**Quoted passage:**
State legislatures have the authority to replace their state’s appointed electors after the popular vote with their own instead of following the decision of the parties.  Florida’s Republican Legislature was prepared to do so in 2000 if the Supreme Court had not decided in Bush’s favor in Bush vs. Gore.  Consider this excerpt from the Washington Post (July 19, 2004):
 
“Suppose that some of the electors -- the people who under our constitutional system conduct the real presidential election some weeks after voters go to the polls -- aren't actually selected by the voters.
Impossible? Not if you give a close reading to the Supreme Court's decision in the case of Bush v. Gore, which finally settled the presidential election of 2000, if not to everyone's satisfaction. Under that decision, there is no guarantee that the electors who are decisive in choosing the next president of the United States will themselves be selected by the people of the United States.
That's because the justices ruled in that case that state legislatures have unlimited authority to determine whether citizens in their respective states shall be allowed to vote for president at all.
"The individual citizen has no federal constitutional right to vote for electors for the President of the United States," the court said, "unless and until the state legislature chooses a statewide election as the means to implement its power to appoint members of the Electoral College."

**Extracted information:**
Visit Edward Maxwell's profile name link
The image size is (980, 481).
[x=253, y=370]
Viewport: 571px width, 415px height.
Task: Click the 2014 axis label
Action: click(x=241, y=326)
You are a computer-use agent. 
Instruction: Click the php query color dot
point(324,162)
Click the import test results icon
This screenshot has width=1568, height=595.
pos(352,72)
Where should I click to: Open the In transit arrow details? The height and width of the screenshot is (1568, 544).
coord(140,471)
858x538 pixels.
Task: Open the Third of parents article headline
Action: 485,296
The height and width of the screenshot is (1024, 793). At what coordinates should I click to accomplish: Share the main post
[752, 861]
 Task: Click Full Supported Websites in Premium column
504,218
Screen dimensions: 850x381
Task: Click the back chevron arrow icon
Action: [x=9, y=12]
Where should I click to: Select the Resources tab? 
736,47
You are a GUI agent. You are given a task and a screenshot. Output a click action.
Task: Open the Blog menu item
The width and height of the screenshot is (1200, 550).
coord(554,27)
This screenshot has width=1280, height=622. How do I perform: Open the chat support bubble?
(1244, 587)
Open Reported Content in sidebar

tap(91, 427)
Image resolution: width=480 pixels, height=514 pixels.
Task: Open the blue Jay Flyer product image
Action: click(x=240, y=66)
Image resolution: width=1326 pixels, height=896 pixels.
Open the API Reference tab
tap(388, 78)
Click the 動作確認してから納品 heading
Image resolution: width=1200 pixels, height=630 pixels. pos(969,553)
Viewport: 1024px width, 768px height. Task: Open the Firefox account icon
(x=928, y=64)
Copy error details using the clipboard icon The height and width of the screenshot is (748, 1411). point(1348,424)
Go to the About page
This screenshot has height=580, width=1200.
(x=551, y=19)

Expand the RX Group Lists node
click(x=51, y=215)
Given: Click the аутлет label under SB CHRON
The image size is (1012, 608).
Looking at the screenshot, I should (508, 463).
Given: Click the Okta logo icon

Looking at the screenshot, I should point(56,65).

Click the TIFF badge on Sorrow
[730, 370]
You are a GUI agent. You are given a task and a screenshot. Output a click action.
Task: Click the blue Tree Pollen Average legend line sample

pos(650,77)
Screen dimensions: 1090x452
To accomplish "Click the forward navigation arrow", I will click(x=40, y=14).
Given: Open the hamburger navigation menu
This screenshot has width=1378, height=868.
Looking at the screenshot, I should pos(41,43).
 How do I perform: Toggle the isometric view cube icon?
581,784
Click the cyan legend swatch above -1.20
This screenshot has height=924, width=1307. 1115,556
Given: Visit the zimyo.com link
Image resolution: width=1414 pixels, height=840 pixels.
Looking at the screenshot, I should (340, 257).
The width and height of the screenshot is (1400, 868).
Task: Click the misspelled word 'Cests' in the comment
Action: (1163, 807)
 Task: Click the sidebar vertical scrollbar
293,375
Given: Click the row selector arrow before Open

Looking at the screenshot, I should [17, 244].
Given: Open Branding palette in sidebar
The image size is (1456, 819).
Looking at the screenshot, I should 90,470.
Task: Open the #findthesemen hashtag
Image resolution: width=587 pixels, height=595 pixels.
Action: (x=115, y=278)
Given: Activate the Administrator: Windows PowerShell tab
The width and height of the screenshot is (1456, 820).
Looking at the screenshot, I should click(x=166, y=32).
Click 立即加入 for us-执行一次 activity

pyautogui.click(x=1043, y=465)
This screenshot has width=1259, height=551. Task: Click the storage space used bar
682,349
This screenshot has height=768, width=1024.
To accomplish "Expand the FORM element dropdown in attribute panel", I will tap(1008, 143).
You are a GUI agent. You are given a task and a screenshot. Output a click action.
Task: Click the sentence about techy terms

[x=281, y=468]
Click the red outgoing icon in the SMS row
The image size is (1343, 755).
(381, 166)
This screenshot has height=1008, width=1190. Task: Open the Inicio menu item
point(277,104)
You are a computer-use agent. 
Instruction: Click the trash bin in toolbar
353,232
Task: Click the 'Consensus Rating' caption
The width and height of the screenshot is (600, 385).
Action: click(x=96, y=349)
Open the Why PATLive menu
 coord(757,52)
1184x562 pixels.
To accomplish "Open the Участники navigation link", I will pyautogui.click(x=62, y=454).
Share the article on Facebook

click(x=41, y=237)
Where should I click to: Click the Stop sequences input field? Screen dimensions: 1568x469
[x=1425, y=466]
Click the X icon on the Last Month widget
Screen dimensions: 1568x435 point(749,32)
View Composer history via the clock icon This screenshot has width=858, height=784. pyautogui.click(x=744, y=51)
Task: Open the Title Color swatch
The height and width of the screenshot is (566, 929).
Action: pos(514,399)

**Exercise:** Pick up the passage on state legislatures and presidential electors where it stops, and keep writing it. The listing has nothing to do with the passage about state legislatures and presidential electors.

**In response:**
Imagine, now, a state in which the same party controls both houses of the legislature and the governor's office. There would presumably be no partisan impediment to the state legislature, with the governor's approval, deciding that the majority party in state government shall control the state's electoral vote, regardless of any popular vote in the state.
The ordinary protection against this sort of usurpation is presumably the "outrage factor" -- the idea that no legislature would risk the wrath of the citizenry by usurping their right to vote. But in 2000, unfortunately, Florida demonstrated that legislators might well be willing to risk the outrage if they have a case, no matter how contestable, that the electors they are choosing actually do represent majority sentiment in the state."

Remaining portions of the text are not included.